Entenda o “novo Enem”

- O que é?
É uma nova proposta de vestibular unificado para todo o País, em que o aluno faz somente um exame e pode aplicar sua nota em instituições de ensino do Brasil no Sistema de Seleção Unificada (SSU).

- Como vai ser a prova?
Serão 200 questões objetivas, mais uma redação. As provas serão aplicadas em dois dias. A distribuição por assuntos é centrada nos eixos de linguagem (50 testes e redação), ciências humanas (50 testes), ciências da natureza (50 testes) e matemática (50 testes).

- Quem pode fazer?
Qualquer pessoa com diploma de conclusão do ensino médio.

- Qual vai ser o conteúdo cobrado na prova?
O MEC ainda não se pronunciou, mas a expectativa é que conteúdos de valor prático para o desenvolvimento do raciocínio lógico prevaleçam.

- Quem pode adotar o método?
Tanto universidades federais quanto estaduais e de ensino particular que estejam interessadas em adotá-lo.

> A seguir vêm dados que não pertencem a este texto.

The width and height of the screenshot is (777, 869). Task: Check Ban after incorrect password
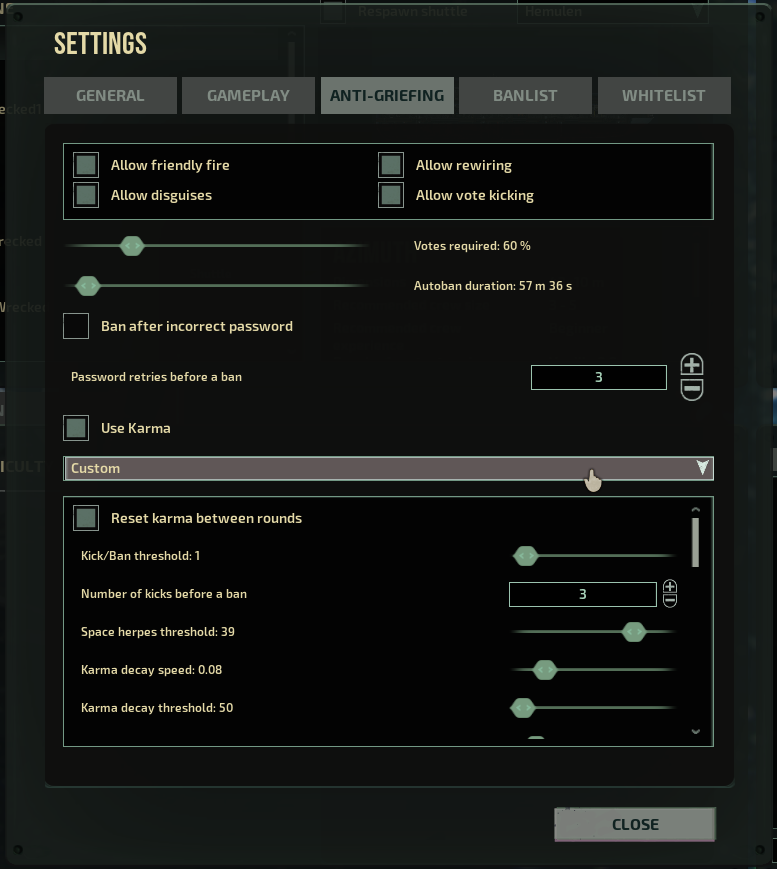[x=77, y=326]
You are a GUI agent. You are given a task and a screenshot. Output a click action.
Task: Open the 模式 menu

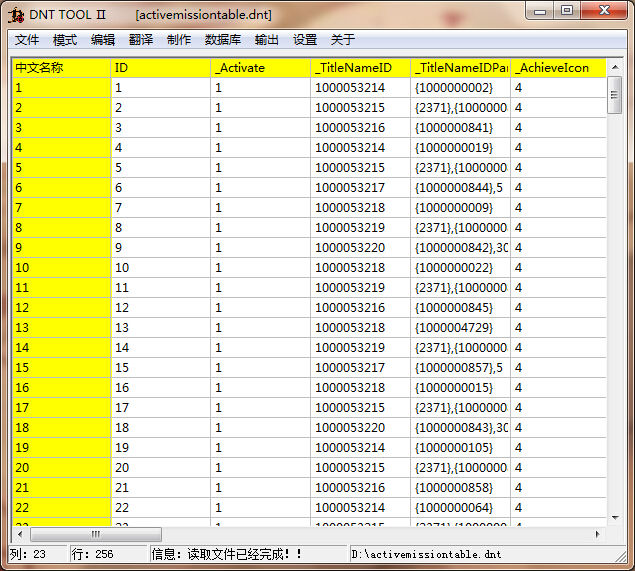tap(65, 40)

- Quais universidades vão aderir?
No Pará, até agora, nenhuma instituição formalizou adesão ao “novo Enem” para 2010. As três maiores - UFPA, Ufra e Uepa -, inclusive, já anunciaram não adotá-lo no próximo vestibular. No entanto, ainda há chance de alguma particular paraense adotar a prova, já que o MEC estendeu o prazo de adesão até o próximo sábado, 8.

- Para que serve?
Os alunos poderão submeter sua nota à avaliação para ingressar em até cinco cursos de até cinco universidades brasileiras. Os vestibulandos serão selecionados nos cursos conforme a nota obtida, a ordem das opções escolhidas à hora da inscrição e o limite de vagas.

- Como e quando vai ser usado pelas universidades?
As universidades têm quatro opções de uso: ou o “novo Enem” é a fase única de aprovação, ou fica valendo como primeira fase, ou é aplicado somente nas vagas ociosas ou é usado junto aos vestibulares normais. No entanto, o MEC dá autonomia às instituições para que elas decidam se querem ou não adotar o novo exame.

- Qual a vantagem?
O aluno não terá de fazer dezenas de provas para tentar o curso de sua escolha em várias universidades. Além disso, pode entrar nas federais de outros Estados sem ter de viajar para fazer exames diferenciados ou estudar conteúdos específicos de outras regiões (autores de Literatura, por exemplo).

- Qual o risco?
Por conta do mau desempenho do estudante paraense no Enem, há a chance de as vagas das universidades públicas paraenses serem "tomadas" por estudantes de Estados com maior índice de desenvolvimento. Além disso, a prova pode se tornar generalista e não exigir conteúdos adequados à realidade da região.